To be fair, there are reasons. WordPress got started before PHP supported much in the way of namespacing and object oriented code. So, the difficulties stem from a legacy of far too many global functions and variables. The hyper-vigilance of the project about backward compatibility has meant that refactoring all these into proper classes and objects that can be mocked hasn’t happened, and likely won’t happen. Maybe ever. And I get the reasons. I really do. I’d go so far as to say that attention to backwards compatibility is a fine tradition.

Others have noted that unit testing plugins and themes is more akin to integration testing than unit testing. Fine. But again, because it’s hard to get very far in any WP plugin or theme context without calling a WP global function somewhere, you’re still stuck with hard-to-do integration testing.

For example, I was working on a plugin last week where I needed to sanitize some data. Now, it’s easy enough to call WP’s sanitize_text_field(), and the “WP way” encourages me to use native WP functions whenever possible. But since it’s a global function in the global namespace, it breaks my unit tests. If WP had a Validator class I could mock that easily enough, and move on.

For a while there have been some work-arounds for this. Google “unit test WordPress” and you’ll find 10-Up’s WP_Mock framework. It looks great, but it’s not compatible with PHPUnit 6. So to use this I have to rewrite all my unit tests for an out-of-date test version.

Next, there’s the Function Spy package. So I can mock global functions. But for every WP function I want to mock there’s an awful lot overhead.

Then, I came across BrainMonkey. Like WP_Mock, this seems to do the trick. But when I run my tests with this, it increases the test run time by a factor of 100. I haven’t gone into it enough yet figure out why. My first guess is that it has to set up a similar amount of overhead as using Function Spy for every WP global function.

So, it seems that there really are not any good tools available. If I’m missing any, please (pretty please!) let me know.

There are other possibilities. I could redesign my code so that all validation is somehow deferred to a ValidatorProxy class and restrict my calls to WP validation functions to calls from within that class. I can run my unit tests everywhere but on the ValidatorProxy (and whatever other proxies I’ll need to set up to pinch-hit for WP globals) and worry about integration testing the proxies down the line.

As I wrote that last paragraph, it began to feel like I’d be re-writing WP_Mock. That’s a tall order. I can only guess that this is exactly how the folks at 10-Up started out. I’m also open to the possibility that I’m just naively _doing_it_wrong() — in which case, again, someone please enlighten me!

I’ve been a huge WordPress fan for many years. I still like it. I still use it every day.
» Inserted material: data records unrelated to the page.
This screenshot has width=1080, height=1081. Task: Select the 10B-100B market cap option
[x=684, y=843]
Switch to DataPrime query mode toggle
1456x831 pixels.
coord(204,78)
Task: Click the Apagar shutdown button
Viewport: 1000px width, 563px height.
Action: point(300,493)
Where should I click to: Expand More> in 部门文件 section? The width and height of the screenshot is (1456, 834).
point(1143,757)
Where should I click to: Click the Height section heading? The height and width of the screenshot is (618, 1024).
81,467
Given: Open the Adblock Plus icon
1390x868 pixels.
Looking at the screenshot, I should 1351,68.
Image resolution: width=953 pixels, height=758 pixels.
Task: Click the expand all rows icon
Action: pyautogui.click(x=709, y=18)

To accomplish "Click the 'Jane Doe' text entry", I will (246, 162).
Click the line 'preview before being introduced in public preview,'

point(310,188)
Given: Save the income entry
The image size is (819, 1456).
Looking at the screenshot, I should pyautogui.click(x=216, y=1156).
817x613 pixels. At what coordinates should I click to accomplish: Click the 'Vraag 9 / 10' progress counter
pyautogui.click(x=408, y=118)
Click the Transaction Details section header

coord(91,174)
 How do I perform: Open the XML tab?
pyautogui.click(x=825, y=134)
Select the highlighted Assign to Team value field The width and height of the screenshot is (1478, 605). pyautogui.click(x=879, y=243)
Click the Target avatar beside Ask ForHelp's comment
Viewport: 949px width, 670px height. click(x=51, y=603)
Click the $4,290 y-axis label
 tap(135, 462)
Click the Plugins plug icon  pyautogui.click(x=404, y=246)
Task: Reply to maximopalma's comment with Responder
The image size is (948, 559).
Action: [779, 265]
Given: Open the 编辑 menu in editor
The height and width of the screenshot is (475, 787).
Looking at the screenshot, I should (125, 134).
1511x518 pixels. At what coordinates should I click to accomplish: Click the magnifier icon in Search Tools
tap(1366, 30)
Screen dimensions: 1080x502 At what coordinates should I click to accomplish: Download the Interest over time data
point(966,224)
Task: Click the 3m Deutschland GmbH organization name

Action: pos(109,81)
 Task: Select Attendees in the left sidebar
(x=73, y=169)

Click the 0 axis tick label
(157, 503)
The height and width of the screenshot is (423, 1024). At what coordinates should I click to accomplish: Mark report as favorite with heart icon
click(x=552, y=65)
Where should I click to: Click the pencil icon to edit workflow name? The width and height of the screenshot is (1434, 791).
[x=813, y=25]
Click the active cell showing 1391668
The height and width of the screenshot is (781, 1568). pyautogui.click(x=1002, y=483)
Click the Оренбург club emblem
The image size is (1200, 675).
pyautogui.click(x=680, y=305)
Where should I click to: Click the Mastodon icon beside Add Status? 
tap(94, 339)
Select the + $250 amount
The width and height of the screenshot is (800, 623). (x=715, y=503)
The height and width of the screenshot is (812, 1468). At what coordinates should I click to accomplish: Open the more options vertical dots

WordPress Core itself takes testing and security seriously. Issues get fixed. But ask any WP plugin or theme author about their test coverage and you’ll likely get a blank stare. And it’s the themes and plugins where most WordPress site errors and security issues happen.

“Tests that are hard to write and run won’t get written or run.” That’s one of the the agile development mantras. Unfortunately, WordPress is a prime example of it’s truth. Lack of tests => lack of code confidence. If you ever find a bank’s website running on WordPress, run away.